The sources confirmed earlier speculation when a Sony spokesman had said Sony "had not ruled out the possibility."

During the Game Developers Conference held in San Jose last week, Shinichi Okamoto, chief technology officer and vice president, Sony Computer Entertainment Inc., stopped short of confirming that IBM's Cell, its microprocessor for next-generation communications and consumer multimedia applications, would serve as the console's CPU.

Okamoto said during a key presentation that Sony and IBM know-how would serve as the PS3's processor and software backbone. Following his announcement, EBN received confirmation from several sources close to the deal that the Cell will indeed power the PS3.

IBM has been tight-lipped about the Cell's architecture, which IBM said will accommodate all of the broadband speeds that will be prevalent when the chip comes to market.

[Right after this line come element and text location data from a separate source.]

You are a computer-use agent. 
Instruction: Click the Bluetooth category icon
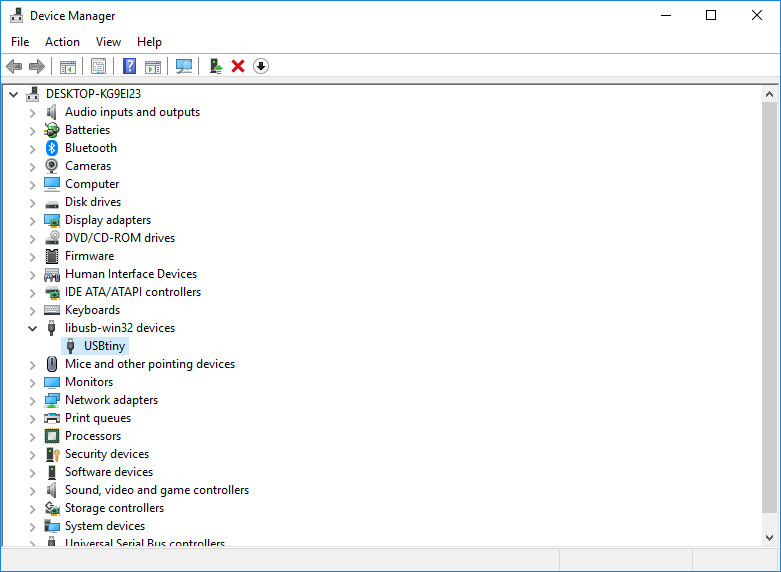[x=52, y=148]
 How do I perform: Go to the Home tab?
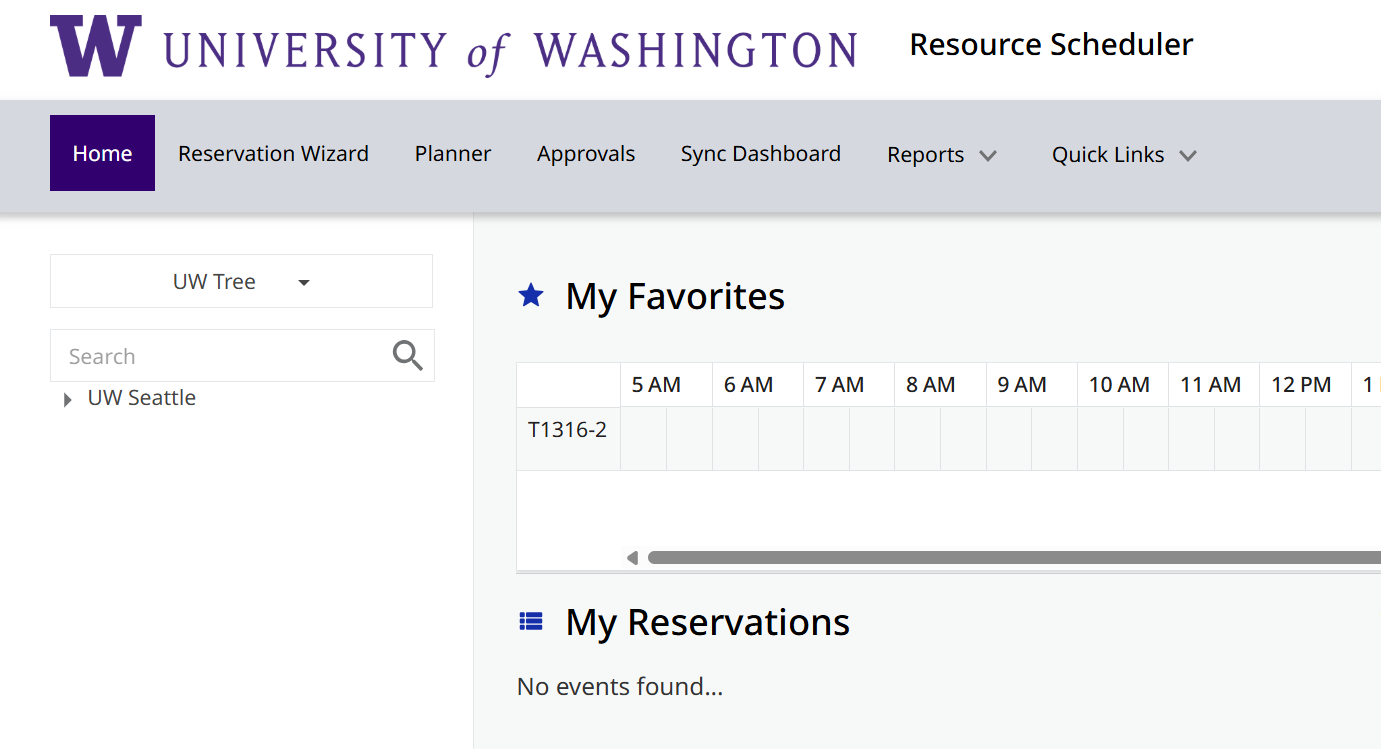coord(102,153)
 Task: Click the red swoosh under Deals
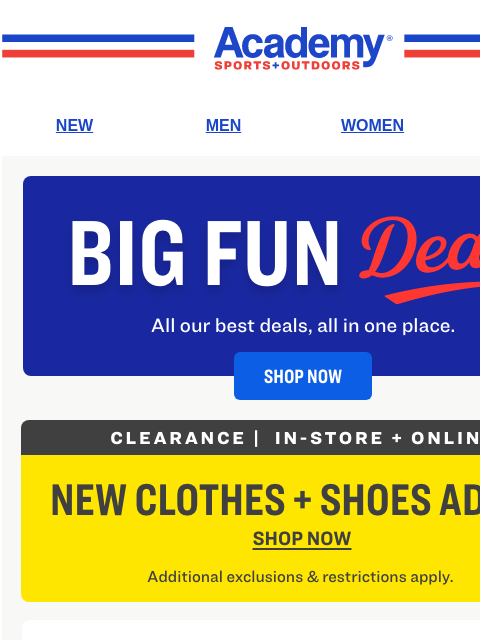pos(433,293)
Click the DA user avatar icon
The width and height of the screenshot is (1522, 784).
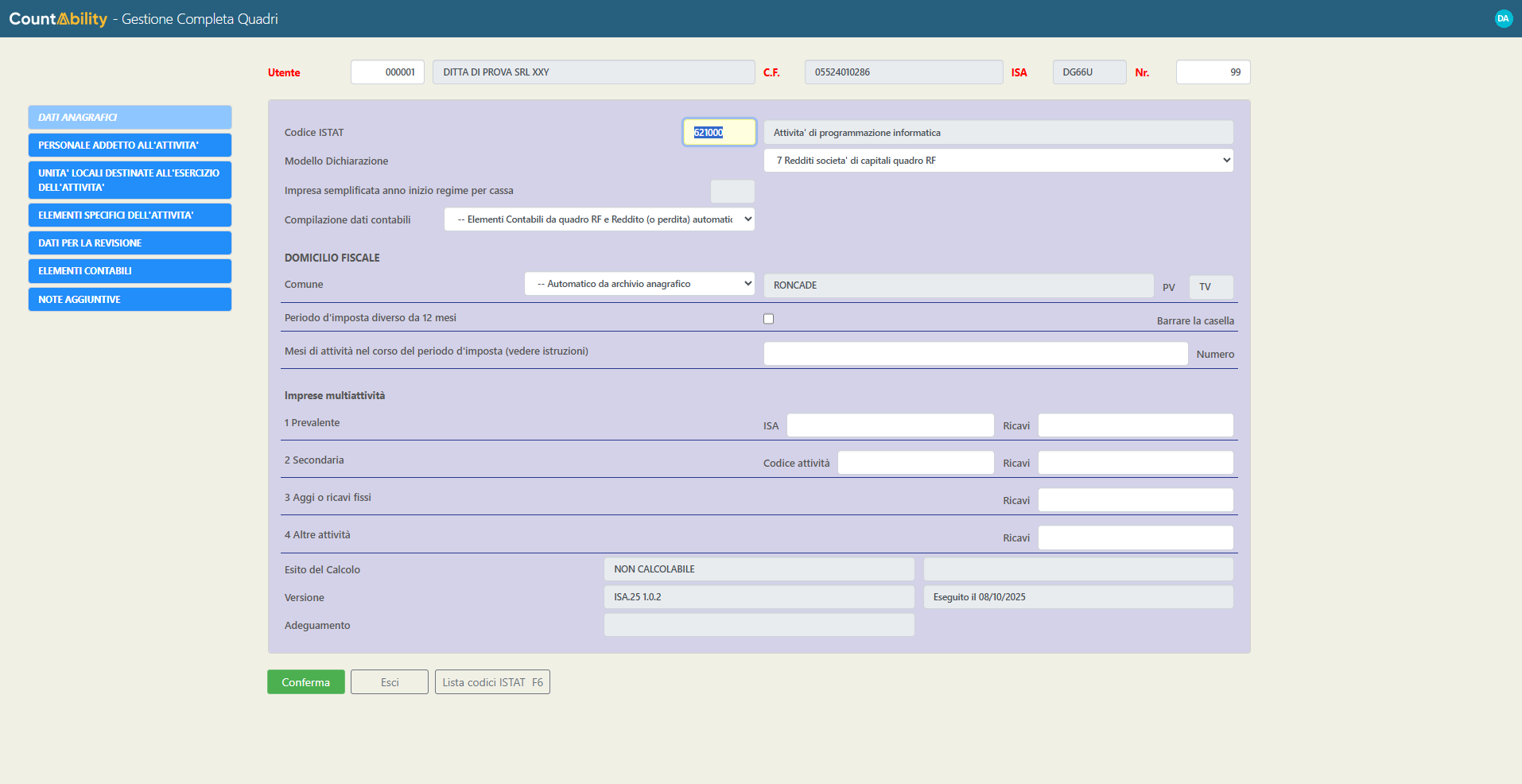[x=1503, y=18]
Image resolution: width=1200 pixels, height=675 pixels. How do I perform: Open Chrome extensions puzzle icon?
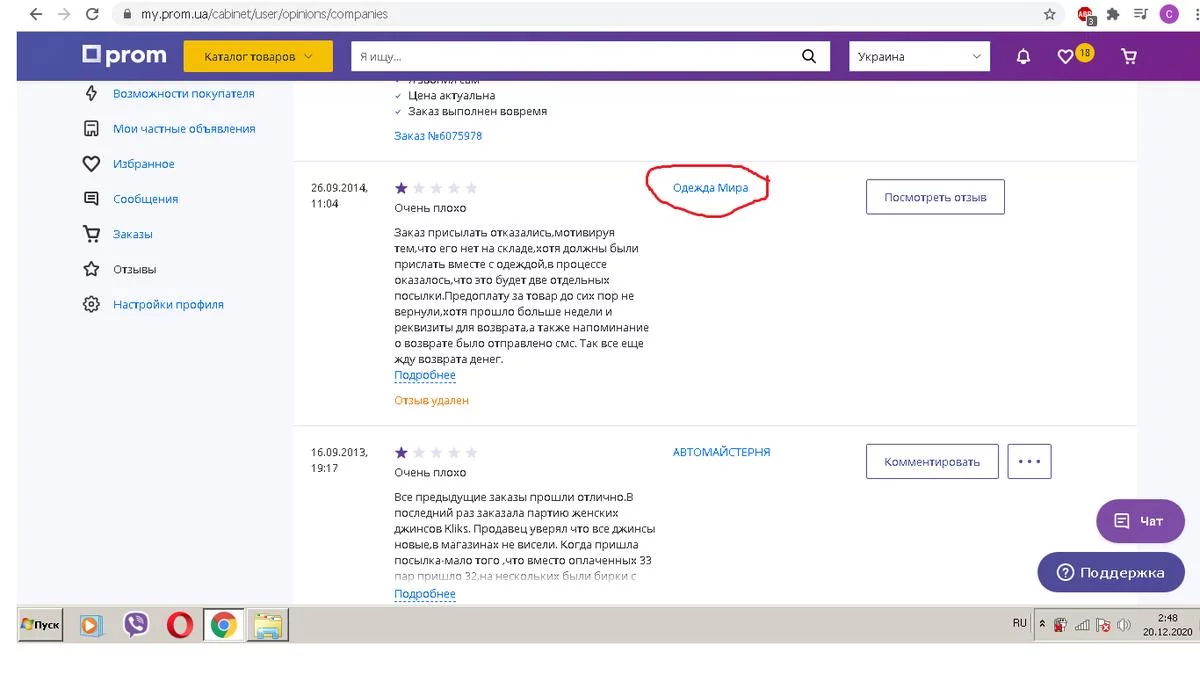click(x=1112, y=15)
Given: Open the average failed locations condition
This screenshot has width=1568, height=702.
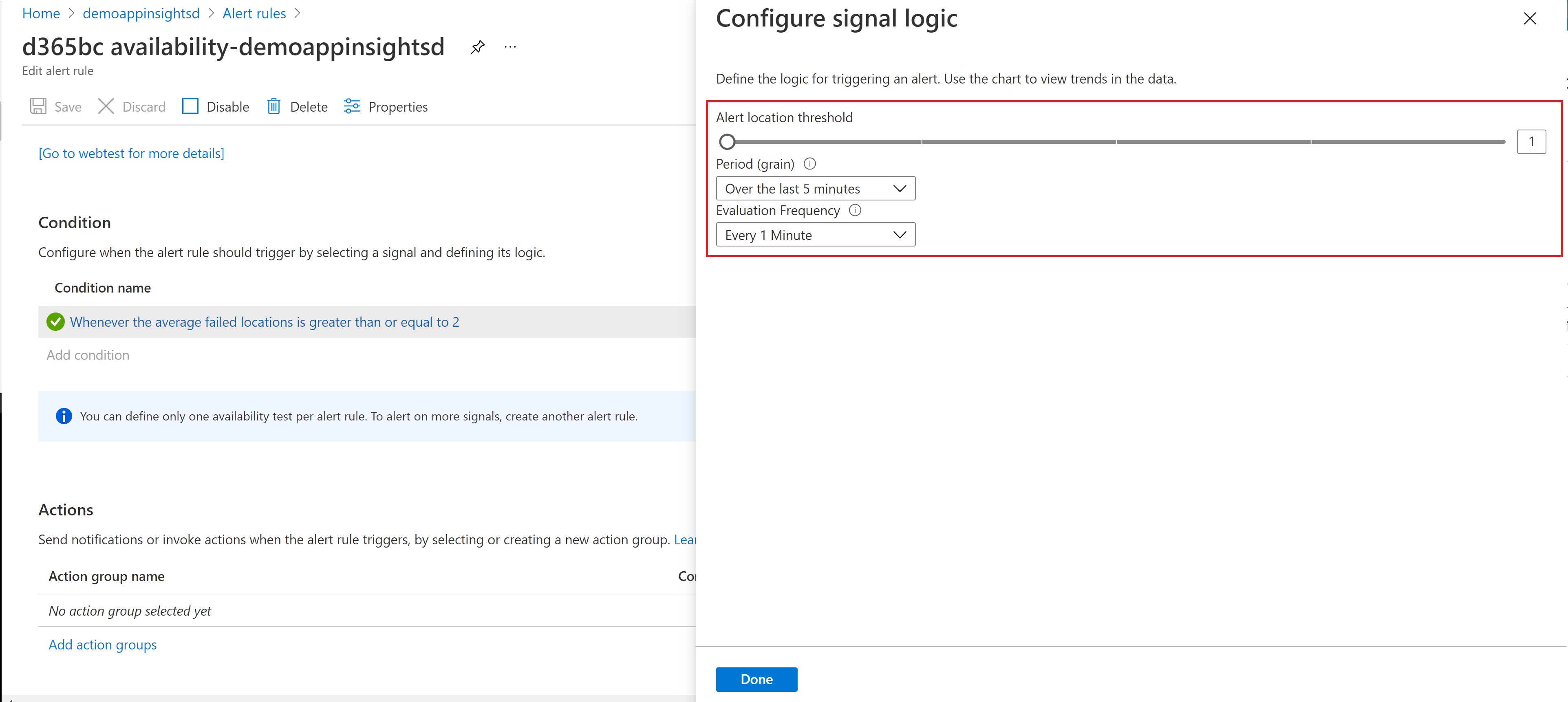Looking at the screenshot, I should point(264,322).
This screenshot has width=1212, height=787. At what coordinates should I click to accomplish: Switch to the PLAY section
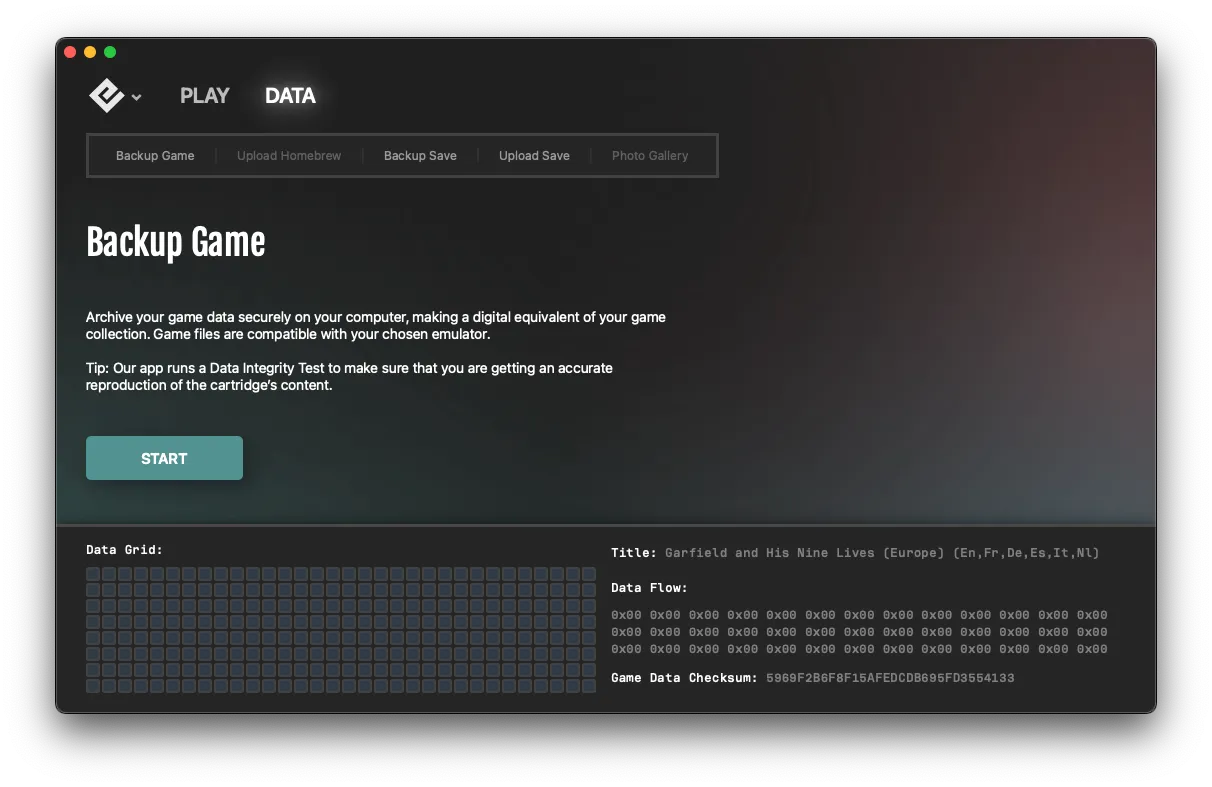pyautogui.click(x=204, y=95)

Industry sources, however, tell say that it will enable the PS3 and other multimedia devices to process incomplete data packets transmitted over a broadband or even analog modem connections to "reconstruct what should be there."

The Cell's compression engine, for example, will use a multi-processor engine to reconstruct missing pixels or other missing features due to glitches in a streaming game or video. IBM will also produce the Cell processor using its 0.10-micron process in East Fishkill, N.Y. and SOI technology.

Additionally, the Cell's architecture is likely to replace the traditional game console graphics processor model on which the Xbox, which uses Nvidia Corp.'s processor, and the GameCube, based on ATI Technologies Inc.'s graphics engine, are based.

"They are redefining the graphics engine. The PS3 will not have a graphics engine as we know it," said Richard Doherty, an analyst for Envisioneering, Seaford, N.Y. "It will not resemble the PowerPC [CPU model] that the GameCube has, either."

Additionally, the PS3, as well as other applications that will use the Cell, will take advantage of the CPU's "self healing" capability. "Self-healing computers will be programmed not to go down," Doherty said. "Bus and processor areas are automatically corrected using a new meshed era redundancy technology."

When contacted, IBM did not comment on its collaboration with Sony on the PS3, but reiterated its earlier announcement made last year about its Cell plans. Then, IBM said it had entered into a $400 million partnership to develop "a new breed of microprocessor for next-generation communications and consumer multimedia applications."

The three-way development deal, which involves equal financial commitments from IBM, Sony Corp., and Toshiba Corp., is largely carried out at an IBM design center in Austin, Texas. Under the agreement, IBM has licensed its silicon-on-insulator (SOI) process technology to Sony.